I recently came across this quote by Theodore Roosevelt…
‘People ask the difference between a leader and a boss. The leader leads and the boss drives’
…and it got me thinking.
As accountancy practice owners we have a huge responsibility to our team members.
A responsibility to lead.
And if you think about some of the great leaders throughout history, Nelson Mandela and Mahatma Gandhi to name just a few, they weren’t great because they barked orders and just expected people to follow…
They were great because they inspired people to believe in a bigger vision, they led by example and acted in the interests of a clear set of values.
Now it’s fairly easy to delegate tasks and give our team members deadlines to meet.
But it takes a lot more to lead your team to use their initiative, encourage enthusiasm and take ownership of their workload.
So how can we maximise our leadership skills?
Seek feedback and listen
Your ability to listen is something that can have the biggest impact on whether you are seen as a boss or a great leader.
And I’m sure listening to client feedback is an integral part of your practice’s customer service strategy.
So if you are asking your clients for feedback and comments, why not be regularly asking your team members so you can work on bettering your own leadership skills.
You could do this by:
- Having a dedicated time in the weekly meeting for further comments and ideas
- Allocate ‘drop-in’ time, quarterly perhaps, for team members to come and speak to you
- Ask team members questions whenever relevant
- Use performance management software such as 15five.
A big mistake you can make as a practice owner is to simply assume all your team are happy with their situation and working life.
If you are not available to listen to team concerns and queries you are in danger of building a wall between you both.
And this can create an ‘us and them’ atmosphere.
Which is much more like dictatorship, than leadership.
Create clear practice values and stick to them!

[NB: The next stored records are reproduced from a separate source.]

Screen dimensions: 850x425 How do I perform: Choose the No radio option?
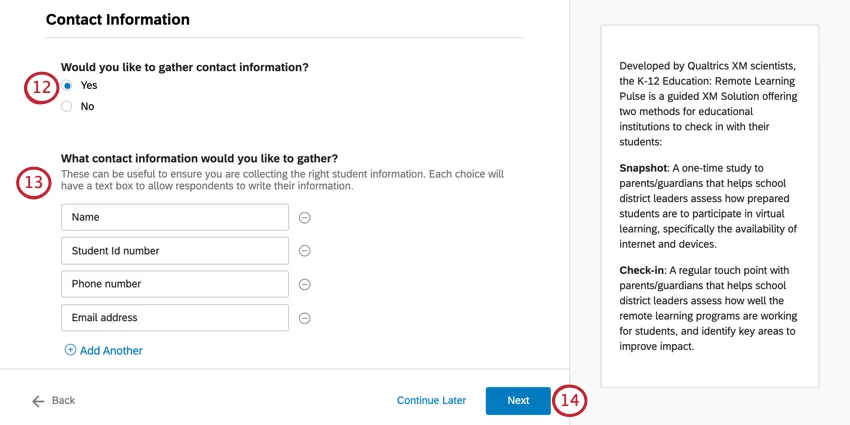(67, 106)
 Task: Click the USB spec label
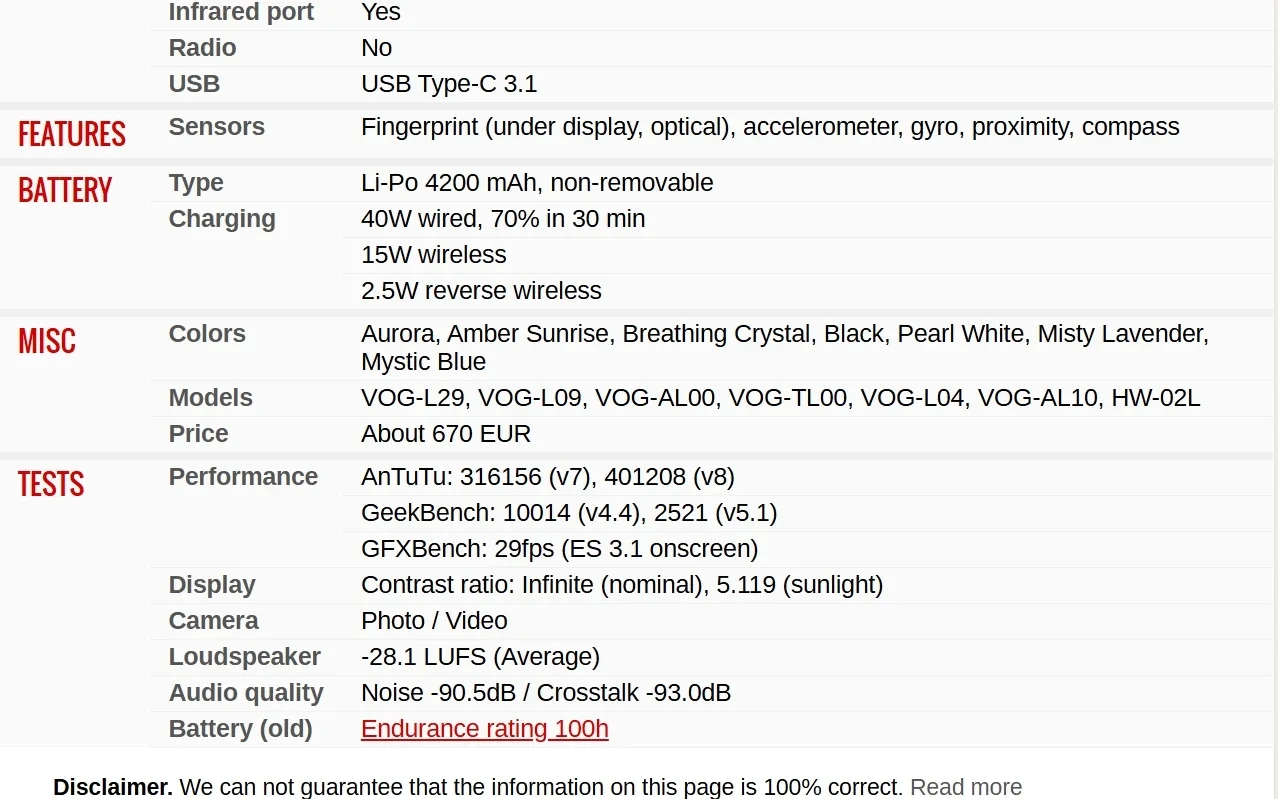(x=194, y=84)
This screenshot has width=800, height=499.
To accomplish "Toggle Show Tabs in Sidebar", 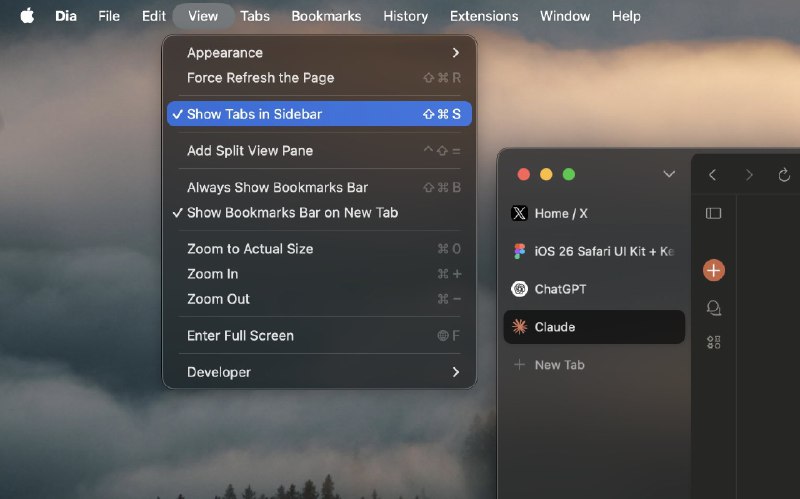I will (319, 114).
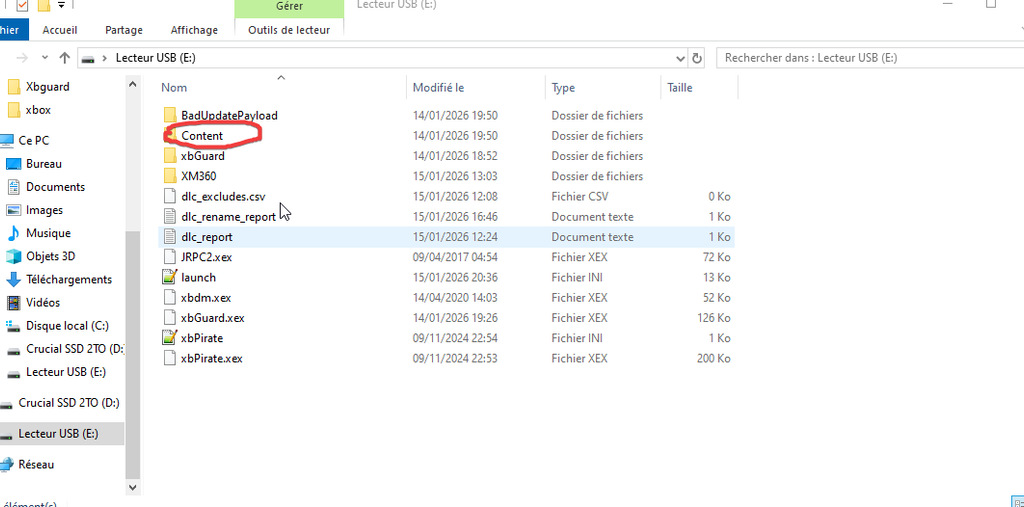Open the Outils de lecteur tab
The height and width of the screenshot is (507, 1024).
click(289, 30)
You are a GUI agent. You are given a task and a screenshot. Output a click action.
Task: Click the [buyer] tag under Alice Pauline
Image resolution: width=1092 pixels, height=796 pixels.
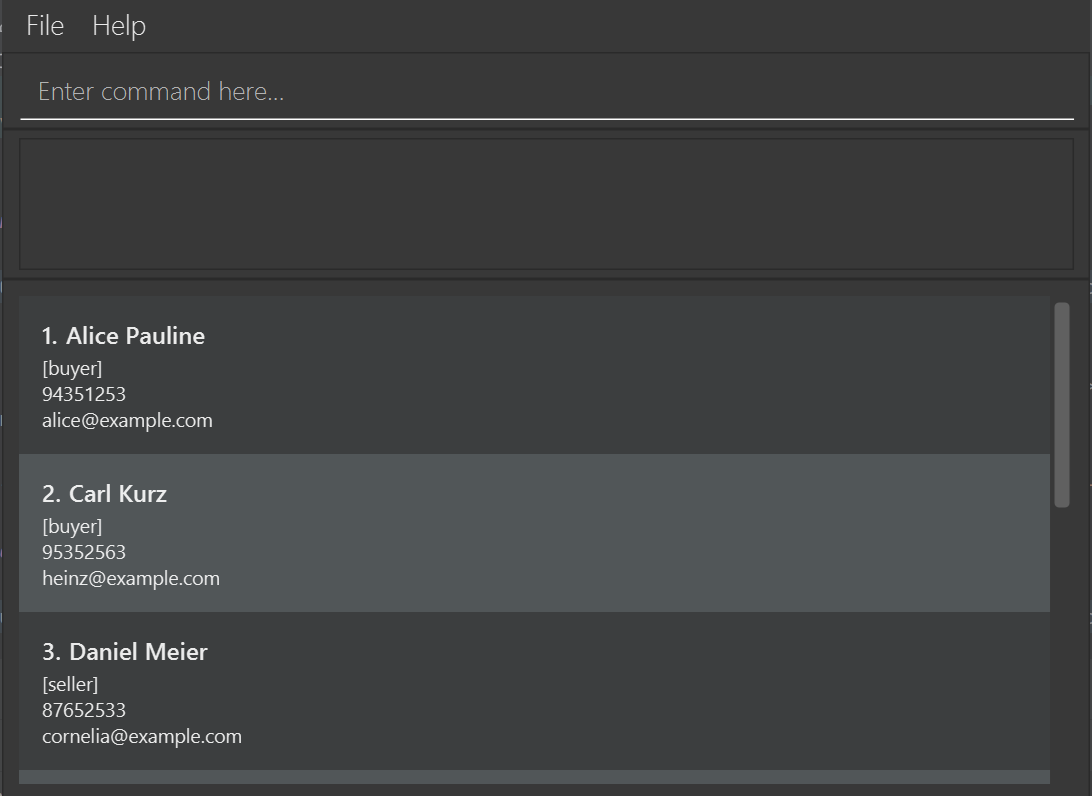(72, 368)
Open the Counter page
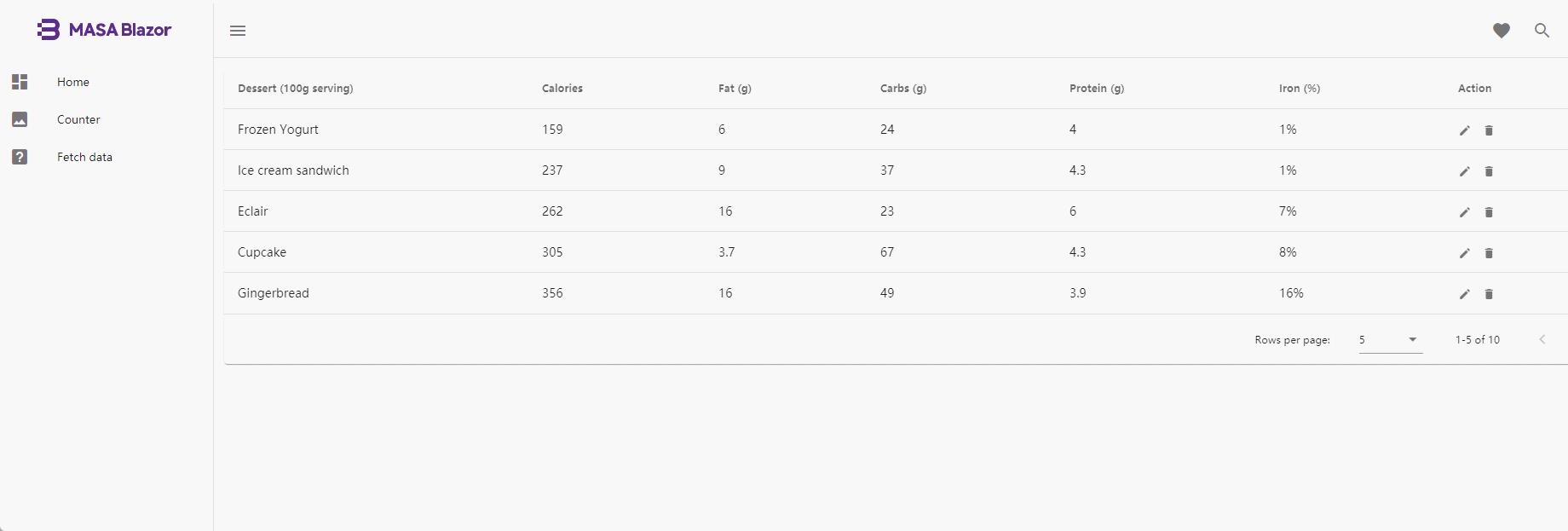1568x531 pixels. click(78, 119)
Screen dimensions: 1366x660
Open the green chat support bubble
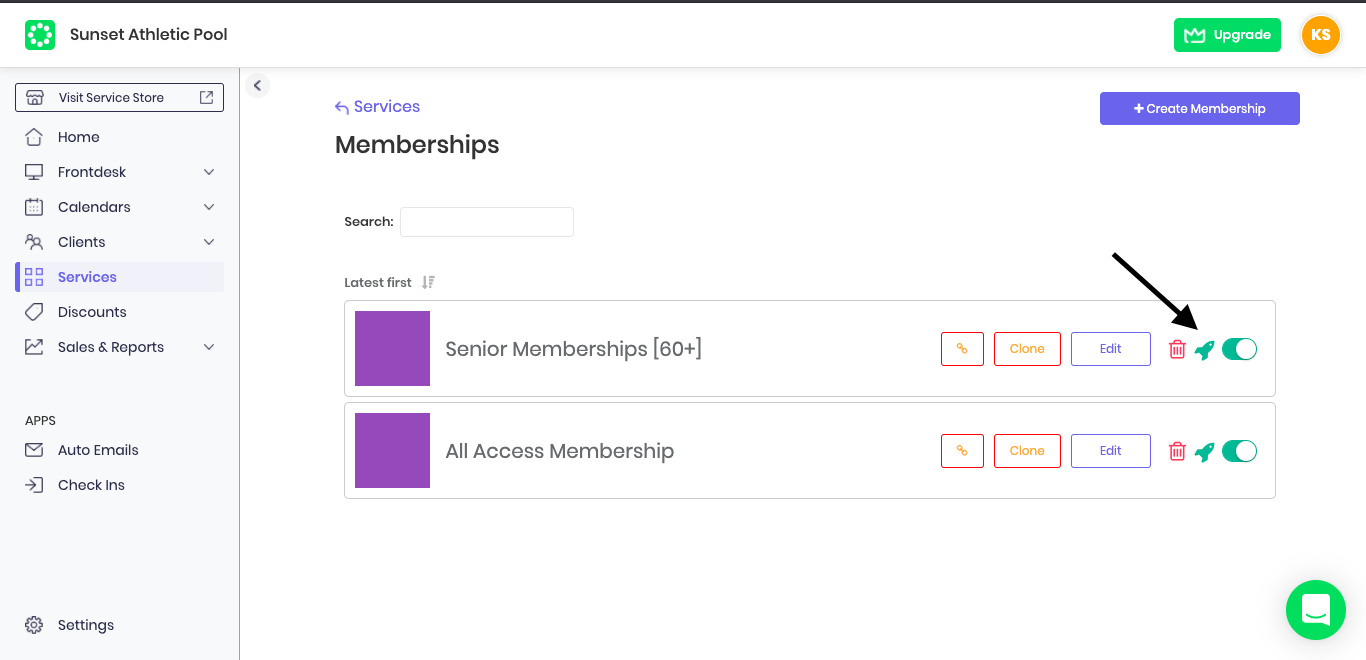[x=1316, y=610]
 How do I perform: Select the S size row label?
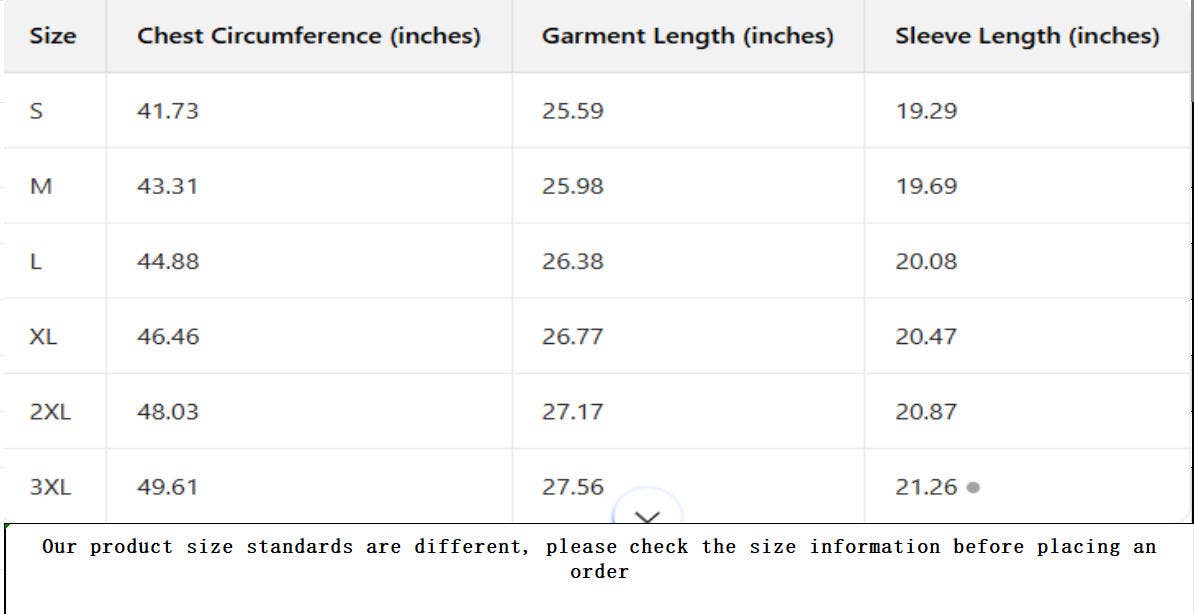[37, 111]
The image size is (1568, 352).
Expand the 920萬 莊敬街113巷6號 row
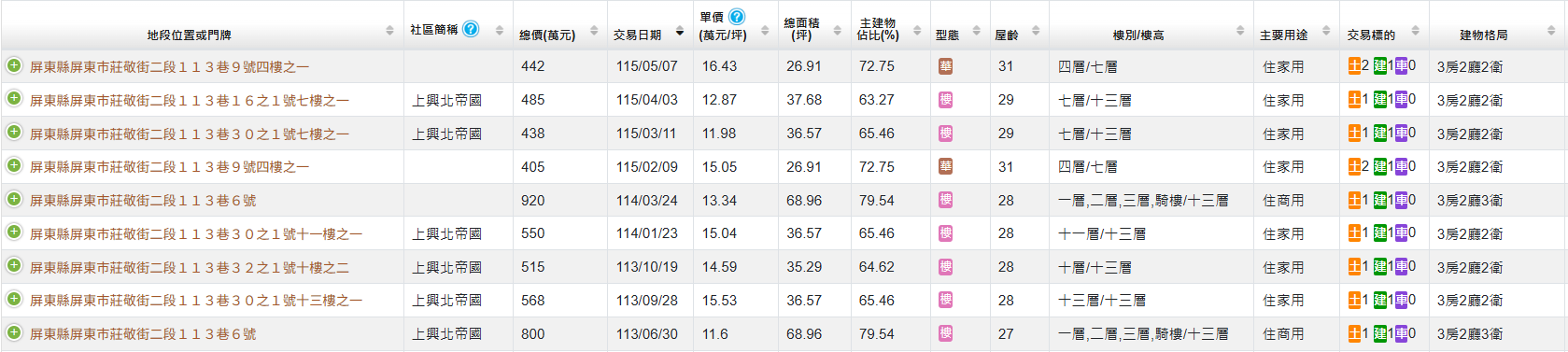(14, 199)
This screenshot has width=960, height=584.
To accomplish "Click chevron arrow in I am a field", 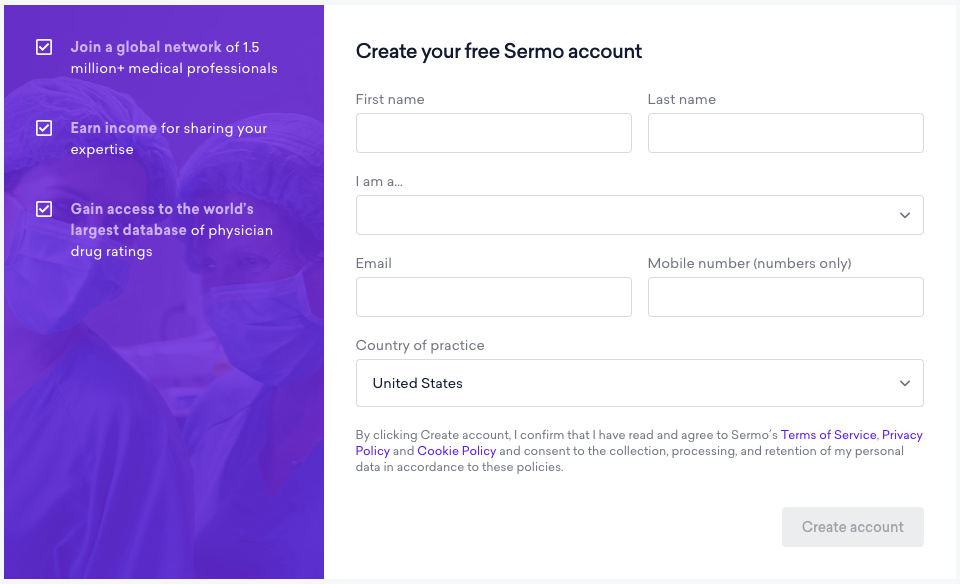I will click(x=904, y=215).
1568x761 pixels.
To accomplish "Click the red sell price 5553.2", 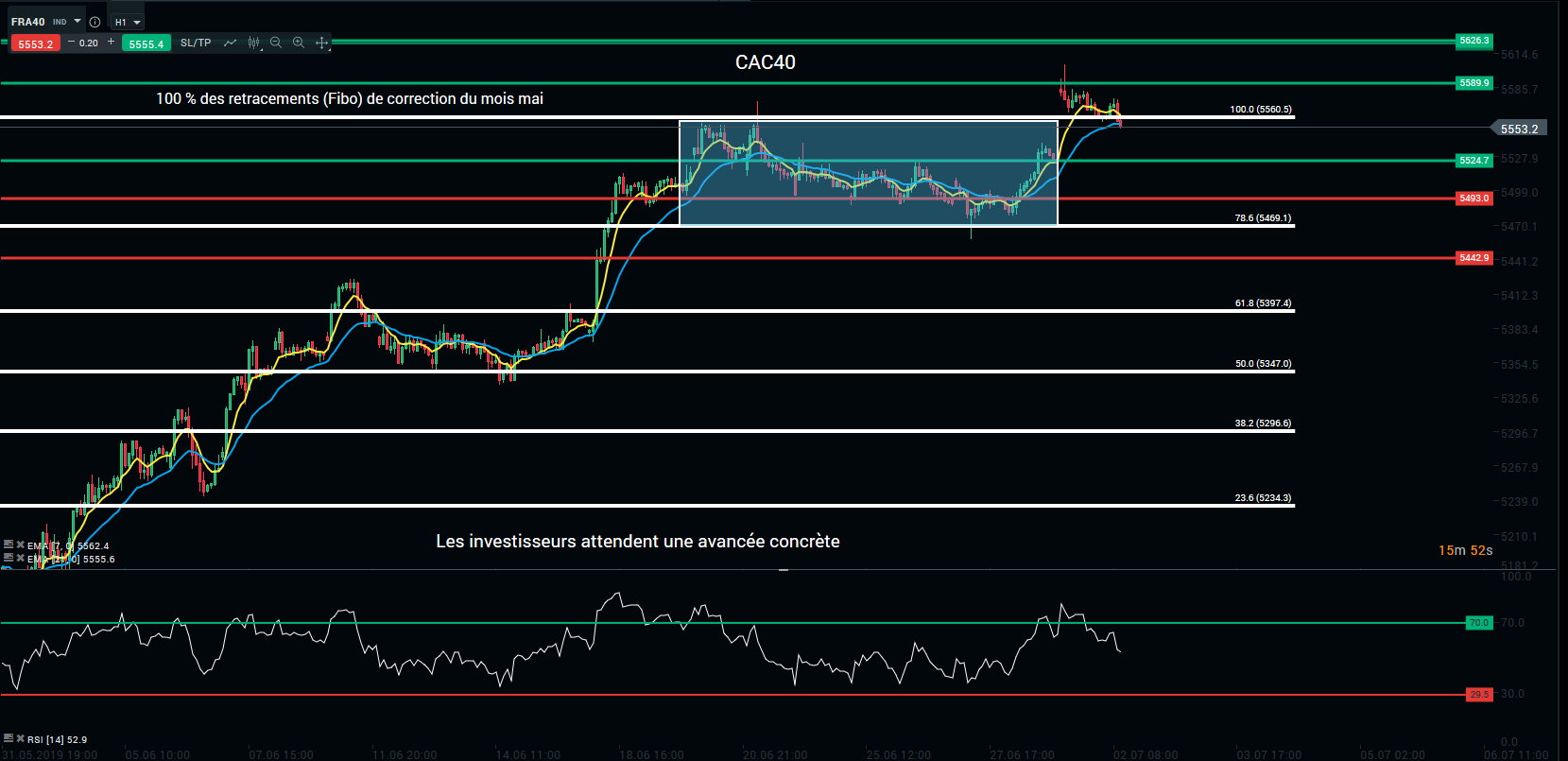I will 36,43.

It’s commonly suggested that employees work and respond better when they feel they are working for a higher purpose or in respect of values that are personal to them.
So it’s important to establish a clear set of practice values with your team.
If your team members take an active part in establishing these values, they’ll be more likely to assume ownership of them.
And as their leader, your actions and management should reflect these core values.
For example, you may agree that one of your team values will be:
‘We will use our drive and dedication to energise and inspire others”
And as a leader, you will then have a responsibility to ensure that each team member pulls their weight equally as they assist and help motivate each another to succeed.
If you share the same set of values and principles as your team members you’ll take a big step towards creating a great team culture and ensuring mutual respect.
You will also show that you too are as accountable as they are to follow and implement them.
A excellent example of great leadership can be seen in a team whose team members have autonomy.
It’s fair to say most employees would love to have more autonomy over their work.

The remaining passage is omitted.